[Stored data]
= Beginning of Section =
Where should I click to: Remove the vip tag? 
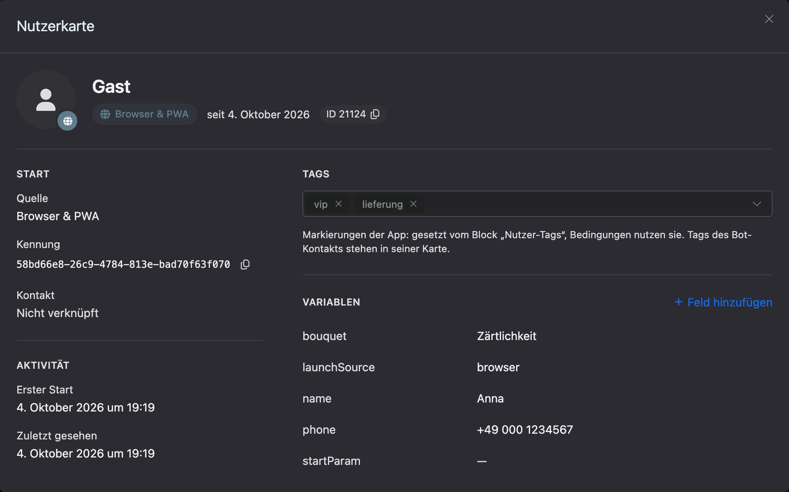click(x=339, y=204)
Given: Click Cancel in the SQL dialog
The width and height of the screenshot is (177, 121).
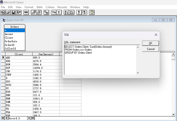Looking at the screenshot, I should coord(150,49).
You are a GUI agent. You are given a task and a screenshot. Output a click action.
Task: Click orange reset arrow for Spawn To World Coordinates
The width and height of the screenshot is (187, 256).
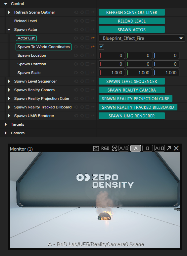click(x=93, y=47)
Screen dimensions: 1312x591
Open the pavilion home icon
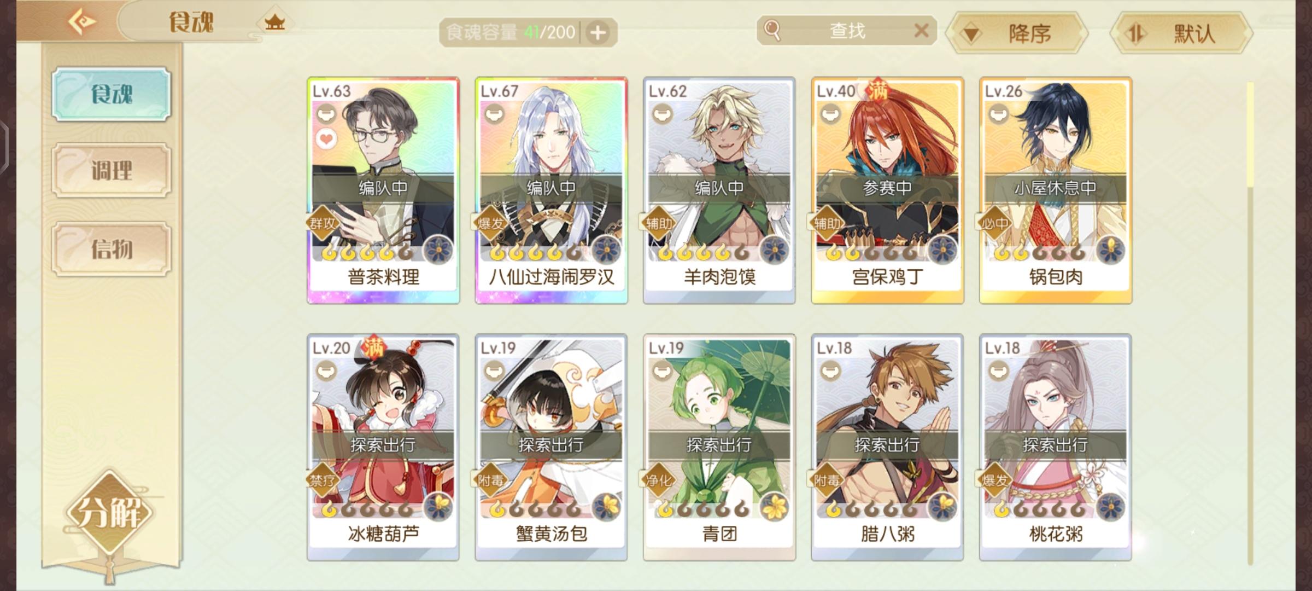(x=275, y=23)
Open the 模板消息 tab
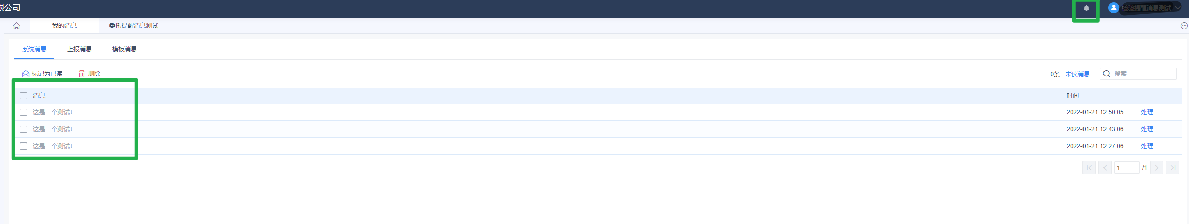Viewport: 1189px width, 224px height. (x=124, y=49)
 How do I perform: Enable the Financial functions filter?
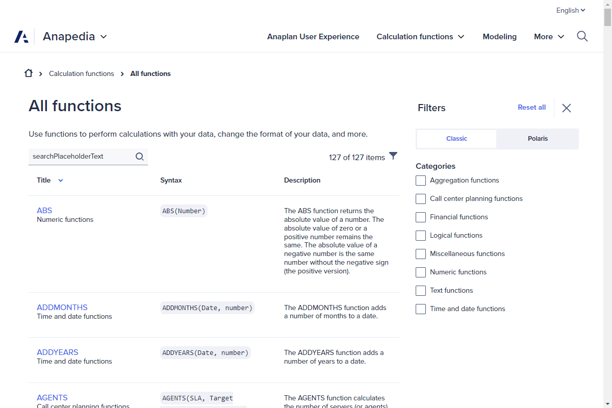point(421,217)
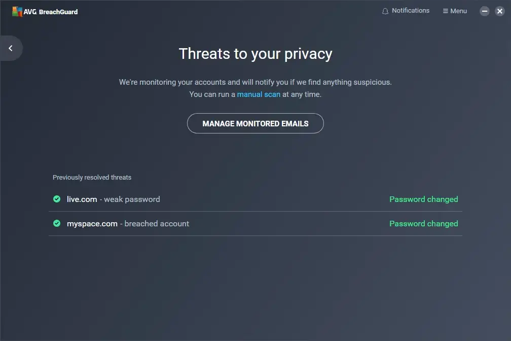Viewport: 511px width, 341px height.
Task: Select the myspace.com threat entry
Action: 92,224
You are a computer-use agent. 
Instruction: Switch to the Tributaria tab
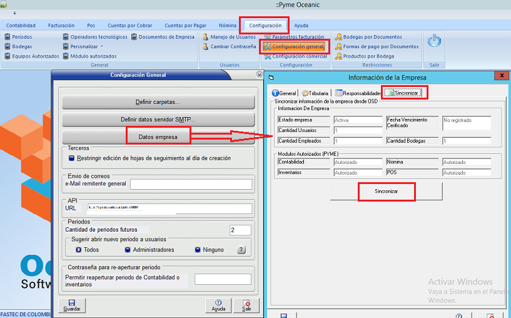(x=315, y=93)
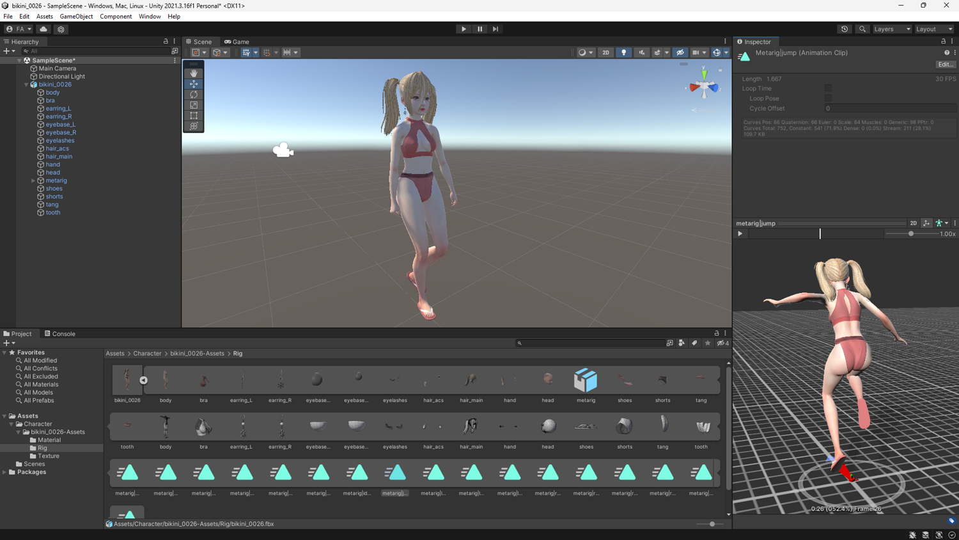The height and width of the screenshot is (540, 959).
Task: Select the Scale tool
Action: (194, 105)
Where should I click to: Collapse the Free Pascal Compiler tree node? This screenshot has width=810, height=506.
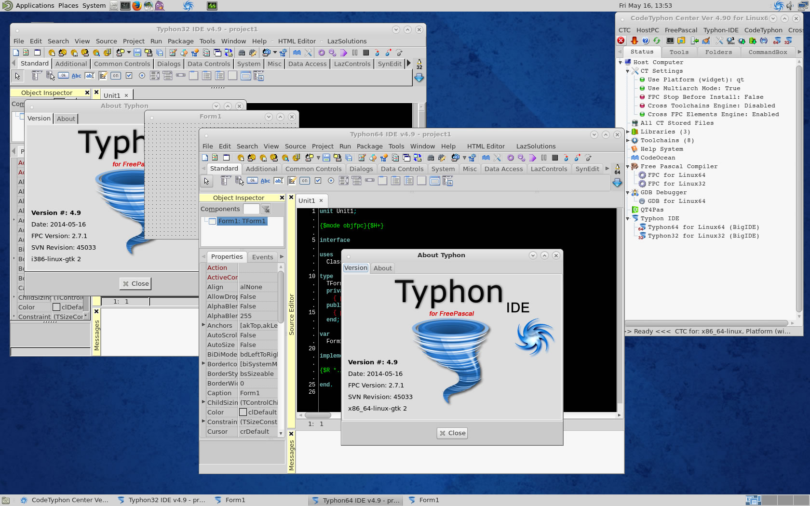[628, 167]
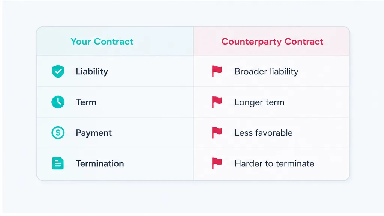384x216 pixels.
Task: Click the Less favorable text
Action: (264, 133)
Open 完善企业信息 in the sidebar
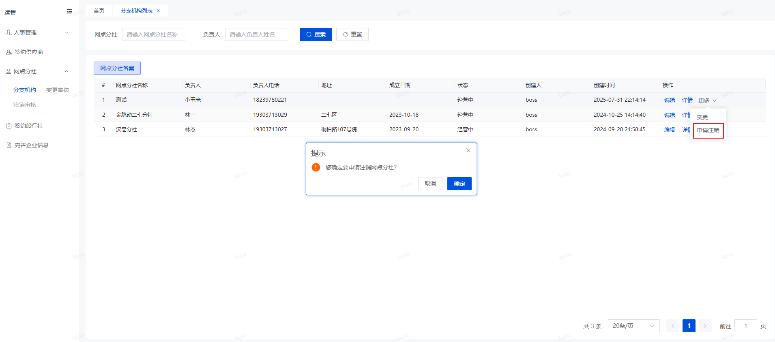 click(x=31, y=145)
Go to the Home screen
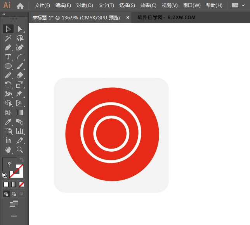This screenshot has width=250, height=225. tap(20, 5)
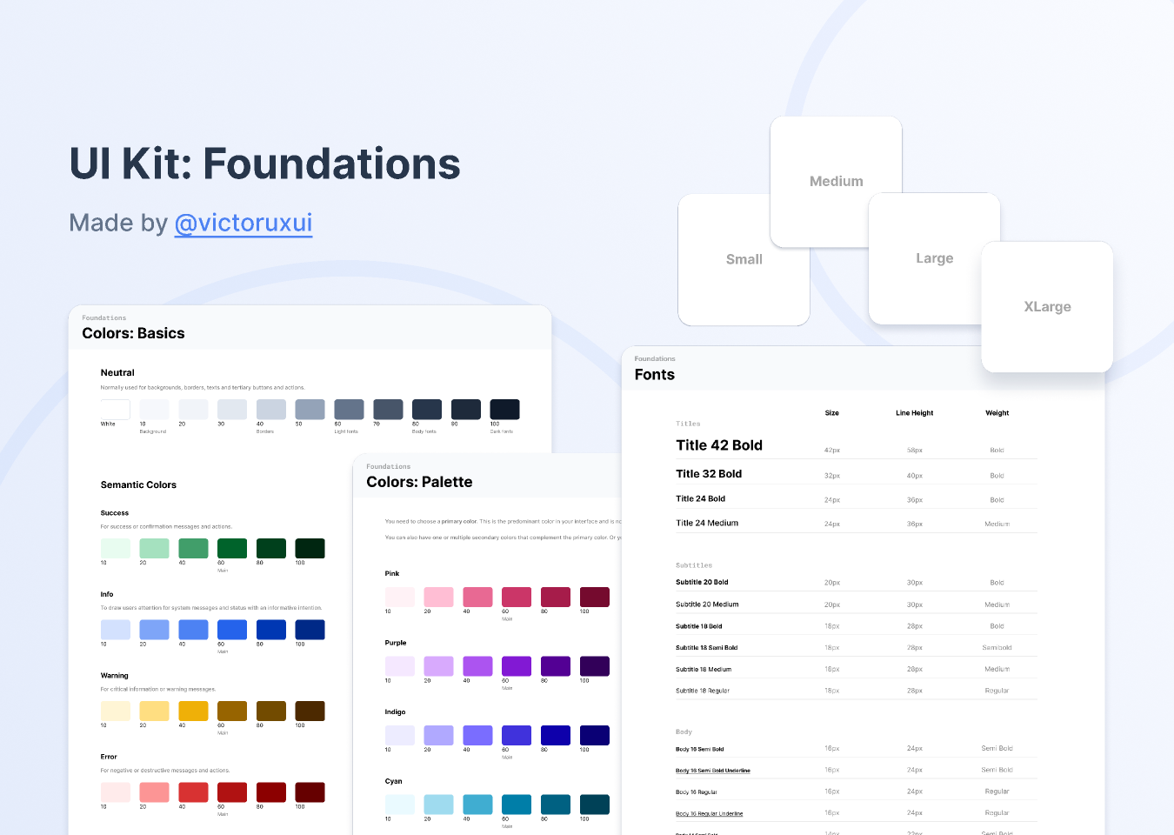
= End of Section =
__Activity__:
For this exercise, print all of the entries exactly as they appear, but without pictures.

__Response area__:
Where should I click to: Remove the vip tag? 
click(x=339, y=204)
Given: Click Cancel in the SQL dialog
The width and height of the screenshot is (177, 121).
Looking at the screenshot, I should coord(150,49).
You are a GUI agent. You are given a task and a screenshot. Output a click action.
Task: Click orange reset arrow for Spawn To World Coordinates
The width and height of the screenshot is (187, 256).
click(x=93, y=47)
Screen dimensions: 1312x591
Open the pavilion home icon
(x=275, y=23)
Open the 模板消息 tab
Viewport: 1189px width, 224px height. (x=124, y=49)
 How do I perform: Enable the Financial functions filter?
point(421,217)
Viewport: 511px width, 341px height.
Task: Select the myspace.com threat entry
Action: 92,224
You are a computer-use agent. 
Instruction: Switch to the Tributaria tab
(x=315, y=93)
The height and width of the screenshot is (540, 959).
Task: Select the Scale tool
Action: (194, 105)
Where should I click to: Collapse the Free Pascal Compiler tree node? This screenshot has width=810, height=506.
[628, 167]
384x216 pixels.
Task: Click the Less favorable text
Action: (264, 133)
Open 完善企业信息 in the sidebar
 click(x=31, y=145)
Go to the Home screen
This screenshot has width=250, height=225. tap(20, 5)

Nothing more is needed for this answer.